Claire’s a very strong person anyway and I think she copes really well. But she copes a lot better with the assistance of her friends and her family.

We were then introduced to Mandy a few years ago, who’s our Macmillan community nurse. And that just gave another level to the support we got from Macmillan.

For me Mandy is more than just a medical professional. She is a friend of the family.

Mandy has told us several times, ‘If you ever need anything, call me. You’ve got my mobile number. If I’m on holiday, if I’m on study leave, if I’m on a course, text me. And if you can’t get hold of me, I’ll deal with it as soon as I can.’

There’s a really good section on the Macmillan website that explains the last few weeks before death, maybe six weeks out, then four weeks, then two weeks … And I think that’s really good information to know because you need to prepare yourself.

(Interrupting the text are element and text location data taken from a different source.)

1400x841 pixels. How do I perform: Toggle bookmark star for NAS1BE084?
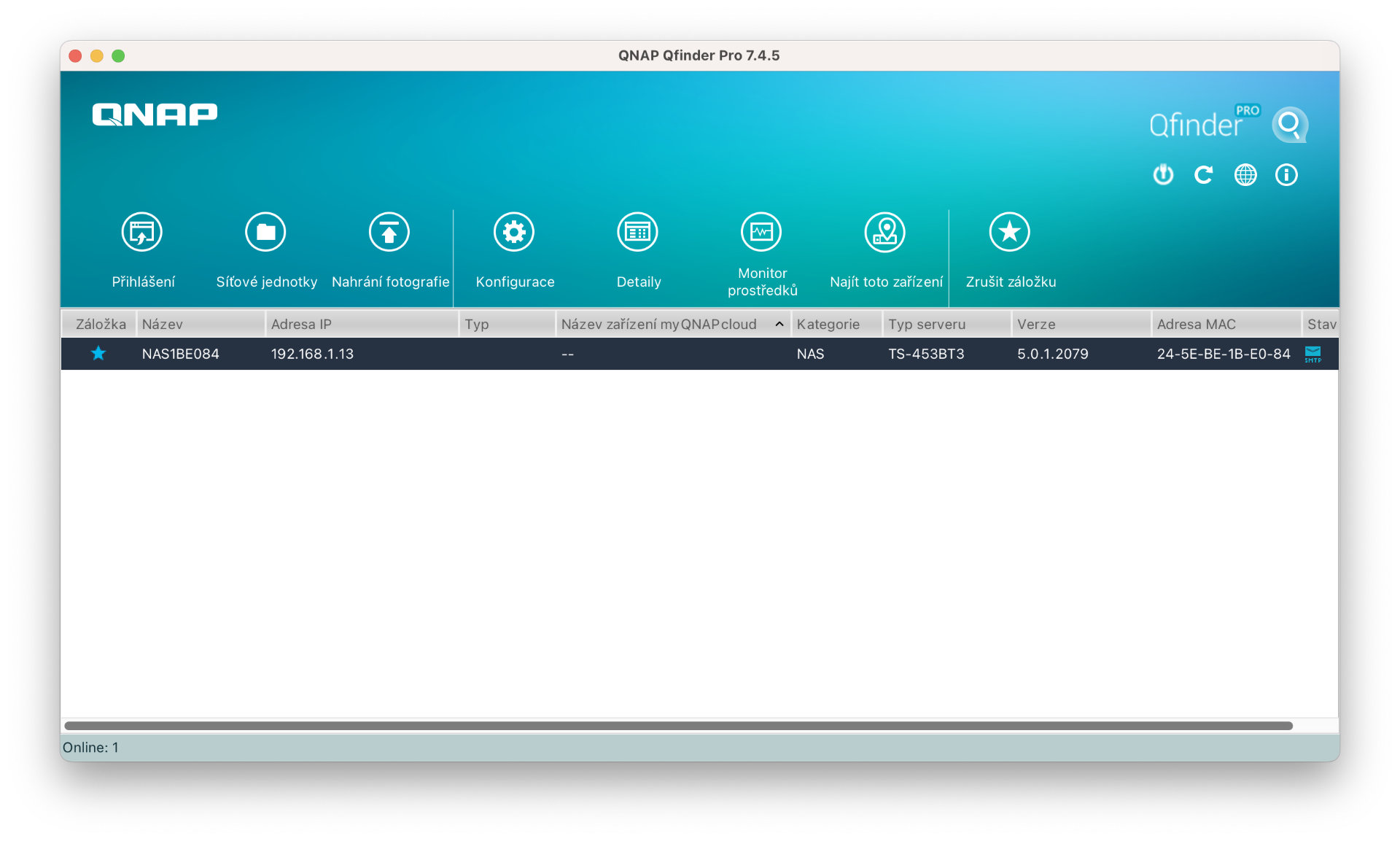[x=98, y=354]
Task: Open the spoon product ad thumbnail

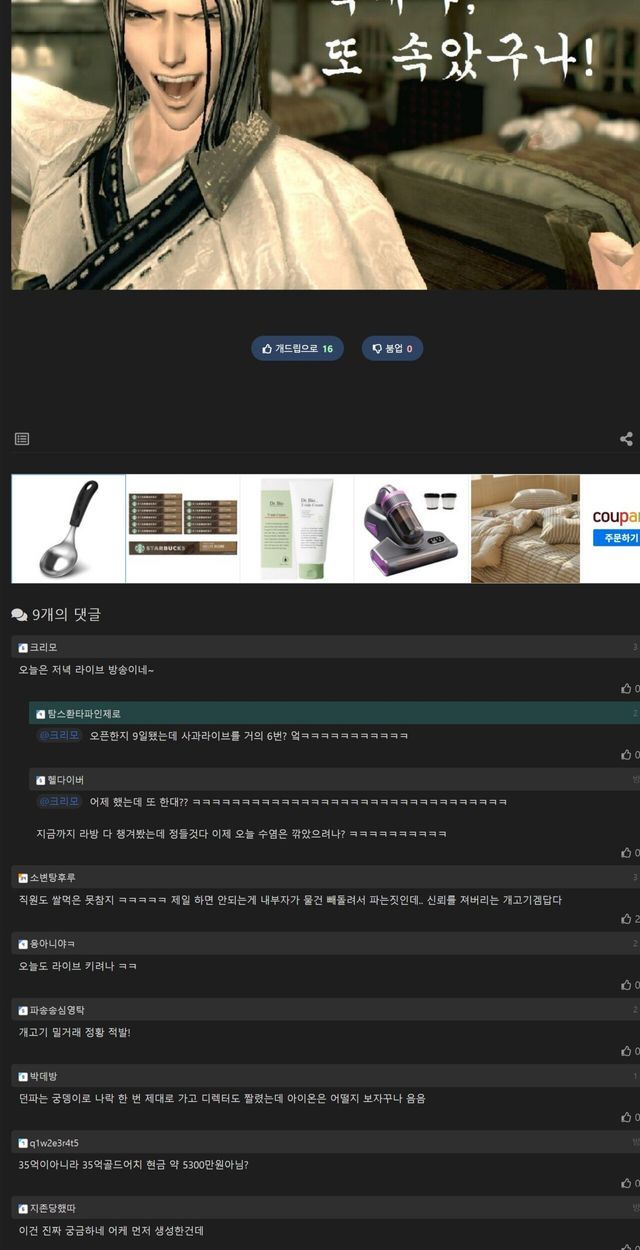Action: [x=68, y=529]
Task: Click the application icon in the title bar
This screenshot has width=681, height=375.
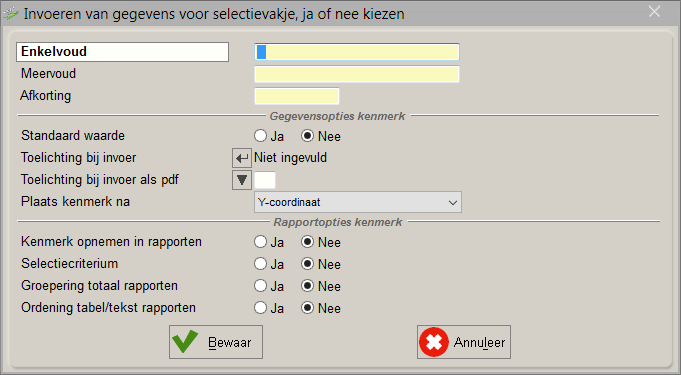Action: (11, 13)
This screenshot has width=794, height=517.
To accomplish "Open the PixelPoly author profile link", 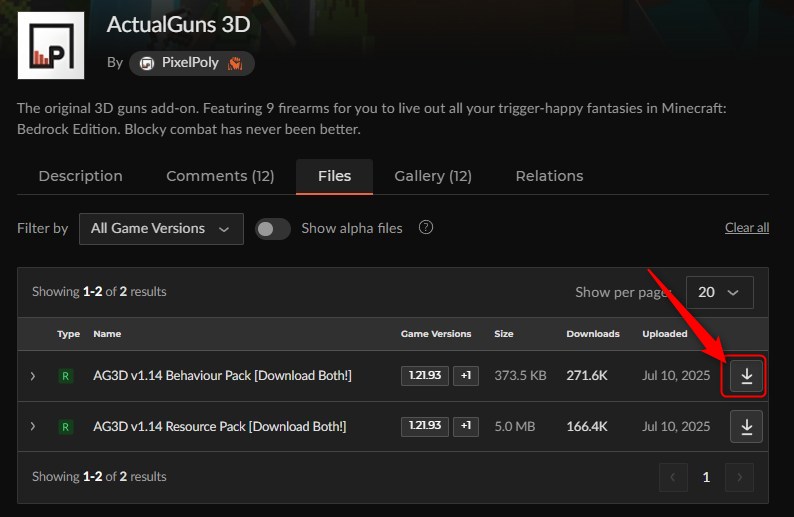I will [192, 63].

My recommendation would be to tell as many people as possible. Don’t hide away, don’t sit in a corner crying. Speak to as many people as possible because I truly believe that the more people who are thinking about you, the more people who are praying for you, the easier it is to cope.

Don’t hide away from it. Face it and talk to people about it – people like Macmillan.

Sadly, Claire died in February 2015. We'd like to thank David for allowing us to continue sharing her story, so others can benefit from Macmillan's support.